Update the records from the line with "Home (439, 49)" through the end, changing "Decline" to "Reject" and leaving everything else the same.

◇ ◇ ◇ ◇ ◇

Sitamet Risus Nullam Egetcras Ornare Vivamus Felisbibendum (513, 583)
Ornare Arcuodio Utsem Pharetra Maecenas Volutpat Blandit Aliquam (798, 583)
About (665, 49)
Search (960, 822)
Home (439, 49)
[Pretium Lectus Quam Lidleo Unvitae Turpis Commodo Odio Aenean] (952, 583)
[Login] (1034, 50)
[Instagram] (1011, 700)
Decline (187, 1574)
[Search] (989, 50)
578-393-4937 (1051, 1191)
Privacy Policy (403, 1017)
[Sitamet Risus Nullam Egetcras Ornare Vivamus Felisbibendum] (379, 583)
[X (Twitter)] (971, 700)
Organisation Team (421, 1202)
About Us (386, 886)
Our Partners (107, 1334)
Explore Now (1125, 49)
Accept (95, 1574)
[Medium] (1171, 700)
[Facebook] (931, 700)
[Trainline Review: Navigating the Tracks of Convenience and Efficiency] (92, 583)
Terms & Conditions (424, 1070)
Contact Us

◇ ◇ ◇ ◇ ◇

= Answer for the task =
Home (439, 49)
[Pretium Lectus Quam Lidleo Unvitae Turpis Commodo Odio Aenean] (952, 583)
[Login] (1034, 50)
[Instagram] (1011, 700)
Reject (187, 1574)
[Search] (989, 50)
578-393-4937 (1051, 1191)
Privacy Policy (403, 1017)
[Sitamet Risus Nullam Egetcras Ornare Vivamus Felisbibendum] (379, 583)
[X (Twitter)] (971, 700)
Organisation Team (421, 1202)
About Us (386, 886)
Our Partners (107, 1334)
Explore Now (1125, 49)
Accept (95, 1574)
[Medium] (1171, 700)
[Facebook] (931, 700)
[Trainline Review: Navigating the Tracks of Convenience and Efficiency] (92, 583)
Terms & Conditions (424, 1070)
Contact Us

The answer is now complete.